Initialement intitulé Orpaillages, Le temps des livres est passé est un recueil des différentes études qui ont lentement sédimenté le météore Stalker, votre blog littéraire où vous ambitionnez de « disséquer le cadavre de la littérature ». Tiré d’une lettre de Léon Bloy à Ernest Hello, le titre de votre livre est explicite quant à son constat sur l’absolue inanité de la littérature française contemporaine. Devenu un cloître égotique où les écrivains ne « cessent de se contempler dans le miroir pitoyablement ridicule que leur tendent quelques polichinelles faits femmes, hommes, lecteurs de si basse extraction » (p. 83), la critique littéraire, et donc par extension, la littérature française contemporaine, ne cessent de véhiculer ce que Michel Waldberg nommait violemment la « parole putanisée ». À rebours de cette exploration du néant, votre livre se compose exclusivement de louanges littéraires : la parole laudative, celle qui rehausse les grandes œuvres à leur sainte et juste place, y est prédominante. Bâti sur le modèle d’un pentagramme imaginaire qui serait sculpté dans une altière et roide roche, ce livre cathédrale se compose de quatre chapitres : La parole viciée, Monstres, Cratères et Célébrations. On remarque que les titres, en se suivant, peuvent s’enrouler circulairement autour d’un même axe possiblement rédempteur : les Célébrations deviennent ainsi des remèdes à la parole viciée — tout du moins, c’est ainsi que nous nous plaisons à l’imaginer. En explorant les harmoniques innombrables au sein de cette fresque qu’est le Temps des livres est passé, on entrevoit quelques récurrences. Métaphoriquement, et pour résumer sommairement : le motif du tapis anglais de James et celui, toscan, de Cristina Campo. Vos écrits se répondent et correspondent les uns avec les autres sous forme d’échos, de répercussions voilées et de résonances enfouies. Pour chaque œuvre, en recherchant les similitudes et les convergences qu’elle entretient avec d’autres textes de votre répertoire, vous recréez ce « tapis d’une merveilleuse complexité, dont le tisserand ne montrerait que l’envers noueux et confus » que Cristina Campo évoquait dans La flûte et le tapis. Loin de se scléroser en un calcaire froid, les grands textes littéraires se font ainsi jaspe, lazulite ou diamant : leurs éclats diffractent et réverbèrent le même scintillement sacré dont il convient d’examiner les reflets cachés.

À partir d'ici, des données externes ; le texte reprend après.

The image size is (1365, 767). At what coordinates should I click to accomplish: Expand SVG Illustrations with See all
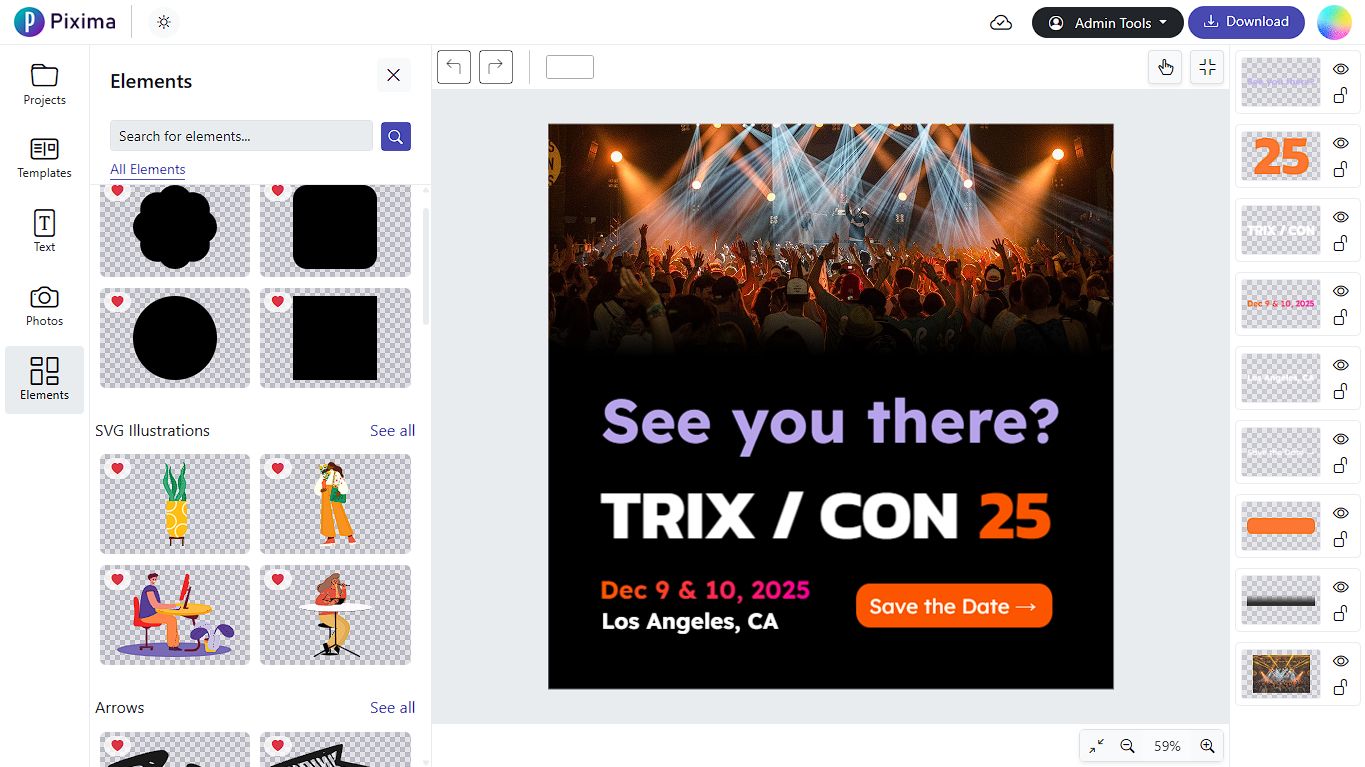(x=392, y=431)
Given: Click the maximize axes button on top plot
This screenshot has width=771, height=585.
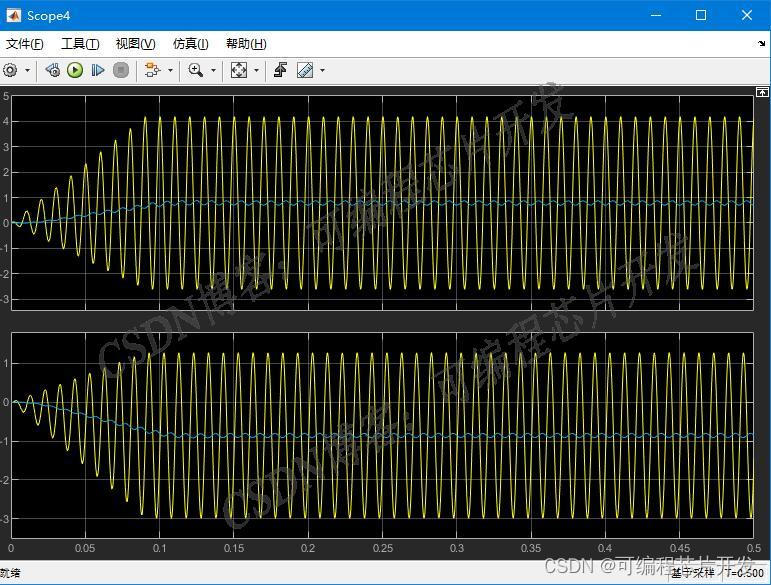Looking at the screenshot, I should 762,92.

fleur(Source : Flickr Juan Asensio)

 

jamessCercle Jean Mermoz : Soyons facétieux et inversons la narration originelle du récit d’Henry James pour découvrir l’envers noueux du tapis. Quelle serait, non pas pour la littérature, comme dans la nouvelle de James, mais pour votre critique littéraire, cette sève souterraine, cette scansion secrète qui « gouverne chaque phrase, [qui] choisit chaque mot, [qui]  met un point sur chaque i, [qui] place chaque virgule » ? Pour retisser l’allégorie du tapis de Cristina Campo dans Les Impardonnables, quelle est « cette voix ardente de la flûte [qui] rythmait votre travail » ?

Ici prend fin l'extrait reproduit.